從腐植酸樣品中經分離篩選獲得2株具有較好木質纖維素降解能力的黃腐酸生產菌株BFA02和BFA03，其中BFA02菌株是具有良好纖維素和木質素降解能力，BFA03具有良好的半纖維素降解能力。經16SrDNA分類鑒定，初步確認BFA02為解淀粉芽孢桿菌，BFA03為地衣芽孢桿菌。季也蒙酵母、長枝木霉分別與BFA02和BFA03復配后發酵，實驗結果表明，長枝木霉、BFA02和BFA03復配構成的復合菌劑3具有較好的木質纖維素降解能力，黃腐酸產量最高可達103.19 g/kg，較BFA02、BFA03單菌發酵分別提高了136%和74%。
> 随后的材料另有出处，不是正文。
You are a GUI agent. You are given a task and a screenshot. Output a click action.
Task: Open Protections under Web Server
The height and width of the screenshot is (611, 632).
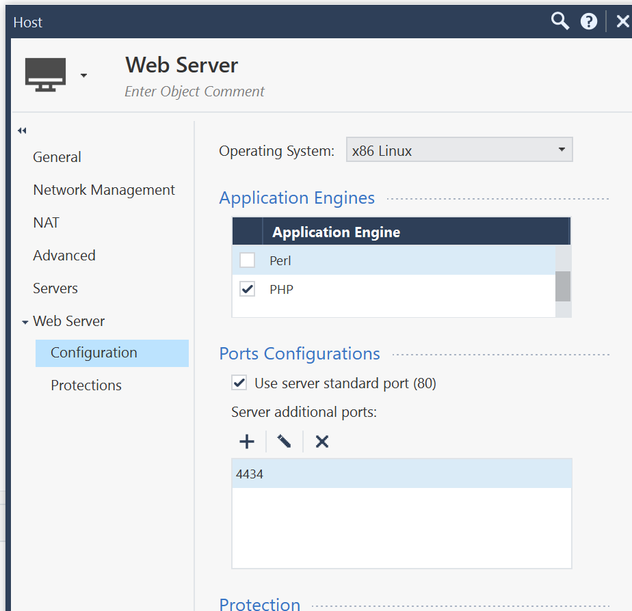click(x=86, y=385)
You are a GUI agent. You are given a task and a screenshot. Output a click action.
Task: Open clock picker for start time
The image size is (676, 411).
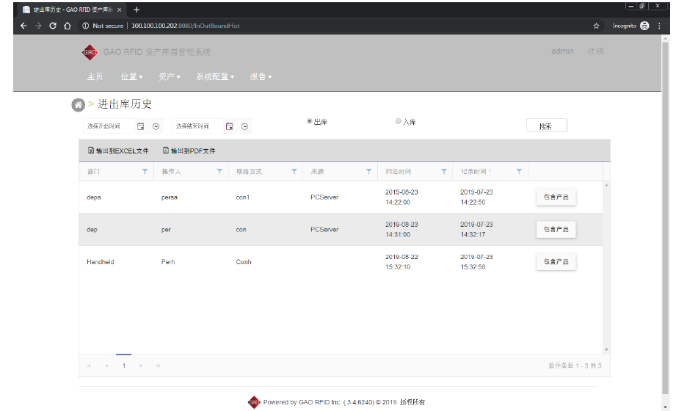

長枝木霉具有優良的木質纖維素降解能力，與BFA02和BFA03復配，可高效分解底物，提高黃腐酸產量。

因此，篩選優良的復合菌劑對于提高黃腐酸產量意義重大。在我國每年都有數以億噸的果渣以及其他農產品加工廢棄物，這些廢棄物量大而且相對集中，資源化利用固體廢棄物發酵制取黃腐酸，不僅可以解決環境污染問題，還可促進農業可持續發展，具有很高的經濟效益和社會效益。